System Administrator

Responsibilities:

• Worked with Active directory security policies (NMCI and Legacy) on two separate domains.
• Effectively solved software and security issues for customers.
• Closed more tickets than any other technician during the first quarter of 2002.
• Configured virtual directories, shared folder permissions, shared printer’s permissions.
• Configured access permissions for Navy intranet services and web based programs.
• Validated clients by using the ping, ipconfig and arp commands.
• Backup and restored Linux backbone with the tar, unmount and mount commands.
• Partition hard disks on a production Redhat server and a Windows 2000 server production server.
• Troubleshoot name resolution problems by using nbststat, ipconfig, nslookup and netdiag.
• Configured group policy logon scripts and links to group policy with Active Directory
• Managed security daily on two OU’s of high priority for the U.S Navy on the NMCI network.
• Used Winpe and the recovery console to fix numerous blue screens on clients PC’s.
• Used Symantec Ghost 2000 to configure all workstations with C2 security and DOD approved apps.

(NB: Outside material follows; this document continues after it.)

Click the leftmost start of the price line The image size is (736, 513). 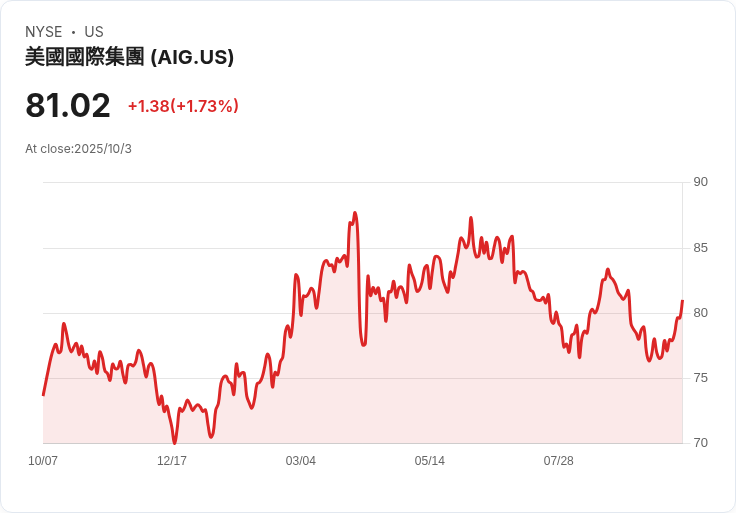(43, 395)
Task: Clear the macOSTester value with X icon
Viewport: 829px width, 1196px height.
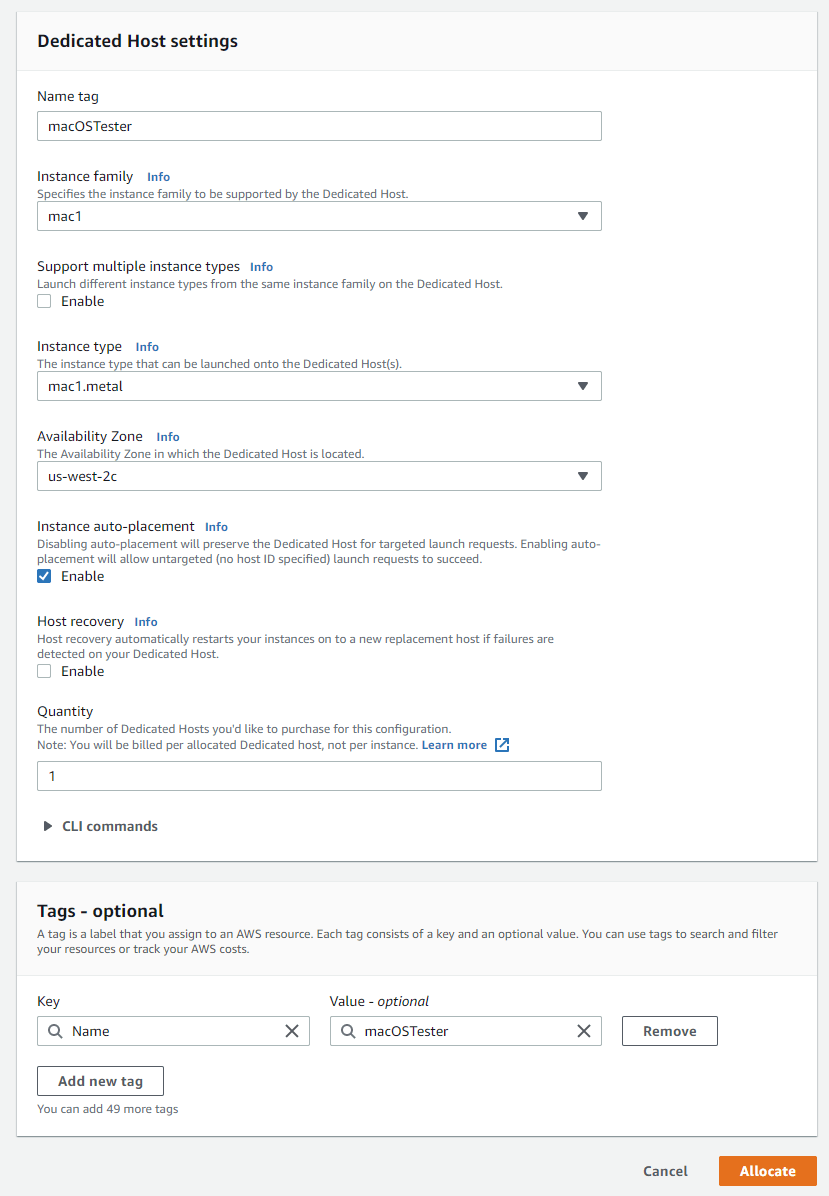Action: click(x=584, y=1031)
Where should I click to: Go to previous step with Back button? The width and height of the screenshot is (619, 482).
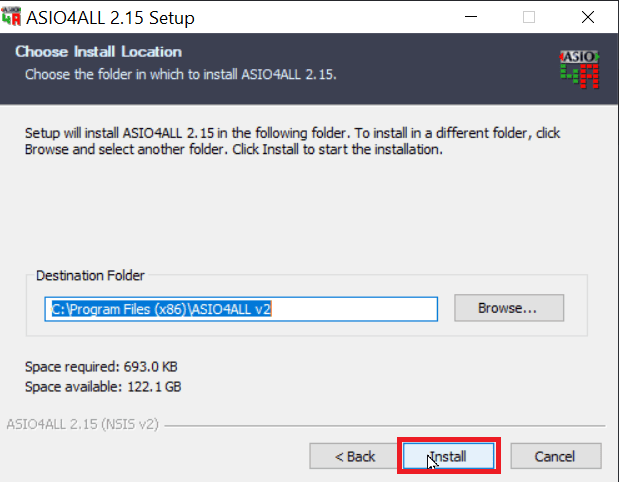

Confidential, Sterling, VA

Technical Support

Responsibilities:

• Involved in securing hosts and networked systems, Public Key Infrastructure (PKI), centralized Directory Services, and contemporary OS platforms, e.g. Windows NT/2000, UNIX, and Netware.
• Troubleshot and replaced all defective hardware in workstations and servers ( all types: Windows /UNIX)
• Managed and updated all hot fixes, patches, and service packs on Window/Unix boxes.
• Configured and troubleshot all remote access and vpn connections.
• Used security templates to implement security policies and analyze by using the secedit command.
• Installed and configured Windows NT 4.0, 2000, and Linux installs.

Confidential, Vienna, VA

LAN Engineer

Responsibilities:

• Ported over toll free numbers.
• Fielded calls from the sales team.